**Text passage:**

§

Laboratory 2: Tree Estimation (search & summary) and Character Evolution
In this lab, you will be using your new familiarity with Mesquite and R to conduct additional phylogeny estimates and look at character evolution in Caminalcules.
The goals of this lab are to:
- Gain more familiarity with functions in R and Mesquite.
- Understand the underlying assumptions of phylogeny estimation under parsimony.
- Examine morphological character evolution on trees using “character tracing” and ancestral state reconstruction.
First, we will use a few different functions in R to estimate phylogenies based on the Caminalcule data generated in the last lab. Whenever we estimate a phylogeny, we invoke a set of evolutionary assumptions. For example:
- What is the order, if any, of transitions from one character state to the next?
- Is the rate of transition among character states similar across the phylogeny, or are some clades evolving more rapidly than others?
- Is evolution in my particular study group best estimated using the parsimony criterion, or a more complex (and accurate) model of evolution that incorporates my empirical knowledge of character evolution?
Before lab, you estimated a phylogeny in R from your Caminalcule dataset using Fitch parsimony (unordered states). Using the instructions from the pre-lab assignment, open R Studio, set your working directory, and load the following packages: ape, igraph, lattice, Matrix, phangorn, rgl.
Next, repeat the prelab instructions to bring your Caminalcule data set into R.
At this point, you should have a data set called cam1. Let’s begin by running another parsimony analysis. There are a few options for parsimony analyses, which you can find by typing parsimony into the search field under the Help tab (bottom, right in R Studio).
The ape, phytools, and phangorn packages have options for parsimony tree estimation (see screenshot 1). These differ principally in tree search methodologies— some employ exhaustive searches for all possible reconstructions, while others employ shortcuts for finding the most parsimonious trees among all possible topologies.
From your Search Results (screenshot 1) navigate to the Help pages for phangorn::parsimony and take a look at the description of functions.
Okay, here you can see that some functions are used for data (i.e., your character matrix) while others are used for trees.

§

**Required action 1:**
Summarize the lab instructions in two sentences.
**Required action 2:**
According to the lab instructions, which three R packages have options for parsimony tree estimation?

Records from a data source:
§

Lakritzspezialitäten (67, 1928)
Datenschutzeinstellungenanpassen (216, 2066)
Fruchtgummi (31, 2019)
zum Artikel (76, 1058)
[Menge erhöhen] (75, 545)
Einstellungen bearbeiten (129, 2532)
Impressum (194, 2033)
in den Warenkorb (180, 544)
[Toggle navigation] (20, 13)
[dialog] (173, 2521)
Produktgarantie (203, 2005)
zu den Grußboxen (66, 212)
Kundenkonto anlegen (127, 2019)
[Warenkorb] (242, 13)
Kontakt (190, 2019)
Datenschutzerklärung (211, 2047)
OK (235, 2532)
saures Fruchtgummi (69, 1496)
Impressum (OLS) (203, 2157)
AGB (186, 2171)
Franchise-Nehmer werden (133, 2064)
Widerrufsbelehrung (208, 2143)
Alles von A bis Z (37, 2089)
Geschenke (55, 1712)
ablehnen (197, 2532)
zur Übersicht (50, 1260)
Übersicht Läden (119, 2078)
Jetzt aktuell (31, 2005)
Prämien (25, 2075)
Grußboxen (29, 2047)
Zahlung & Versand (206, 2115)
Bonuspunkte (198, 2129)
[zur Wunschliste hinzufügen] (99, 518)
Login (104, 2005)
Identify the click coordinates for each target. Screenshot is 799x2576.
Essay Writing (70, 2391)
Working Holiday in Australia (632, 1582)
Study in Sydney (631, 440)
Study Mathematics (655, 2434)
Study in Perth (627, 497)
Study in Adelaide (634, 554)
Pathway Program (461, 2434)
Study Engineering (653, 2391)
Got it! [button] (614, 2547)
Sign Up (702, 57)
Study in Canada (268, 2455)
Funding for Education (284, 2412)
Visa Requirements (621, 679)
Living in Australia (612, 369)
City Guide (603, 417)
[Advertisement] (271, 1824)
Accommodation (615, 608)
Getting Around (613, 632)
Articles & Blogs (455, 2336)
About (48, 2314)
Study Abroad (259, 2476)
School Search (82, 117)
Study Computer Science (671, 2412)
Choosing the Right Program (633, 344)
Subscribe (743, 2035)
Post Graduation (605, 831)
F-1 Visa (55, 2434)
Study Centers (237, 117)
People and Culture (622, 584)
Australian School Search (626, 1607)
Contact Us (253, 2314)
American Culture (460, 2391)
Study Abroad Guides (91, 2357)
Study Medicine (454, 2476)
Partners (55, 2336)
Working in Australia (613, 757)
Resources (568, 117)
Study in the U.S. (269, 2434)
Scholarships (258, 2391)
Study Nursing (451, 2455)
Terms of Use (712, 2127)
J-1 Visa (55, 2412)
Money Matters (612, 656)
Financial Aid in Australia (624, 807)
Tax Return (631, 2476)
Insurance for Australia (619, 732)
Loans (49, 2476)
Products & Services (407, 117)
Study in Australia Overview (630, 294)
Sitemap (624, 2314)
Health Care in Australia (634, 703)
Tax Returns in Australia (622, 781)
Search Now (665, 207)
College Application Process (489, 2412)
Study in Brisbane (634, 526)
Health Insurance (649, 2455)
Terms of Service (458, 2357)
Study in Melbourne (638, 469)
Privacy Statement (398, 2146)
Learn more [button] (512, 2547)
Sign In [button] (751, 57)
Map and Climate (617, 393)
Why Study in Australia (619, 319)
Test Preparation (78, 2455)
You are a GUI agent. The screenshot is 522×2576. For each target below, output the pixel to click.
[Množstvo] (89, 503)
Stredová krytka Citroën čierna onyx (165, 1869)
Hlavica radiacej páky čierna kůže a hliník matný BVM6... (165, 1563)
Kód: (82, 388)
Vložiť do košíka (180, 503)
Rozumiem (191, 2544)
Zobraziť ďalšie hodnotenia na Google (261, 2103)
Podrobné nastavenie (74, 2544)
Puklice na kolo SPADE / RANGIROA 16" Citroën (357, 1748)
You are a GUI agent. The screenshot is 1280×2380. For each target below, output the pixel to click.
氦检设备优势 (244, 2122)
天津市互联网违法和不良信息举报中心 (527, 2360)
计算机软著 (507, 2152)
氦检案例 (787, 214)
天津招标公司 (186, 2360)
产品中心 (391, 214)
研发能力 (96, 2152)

§

**Output 1:**
This lab uses Mesquite and R to run further phylogeny estimates and study character evolution in Caminalcules, with goals that include understanding the assumptions of parsimony and examining morphological character evolution through character tracing and ancestral state reconstruction. Students load several R packages, bring in their Caminalcule data as cam1, and start another parsimony analysis by exploring the parsimony options in the ape, phytools, and phangorn packages, which differ mainly in their tree search methods.

**Output 2:**
The ape, phytools, and phangorn packages.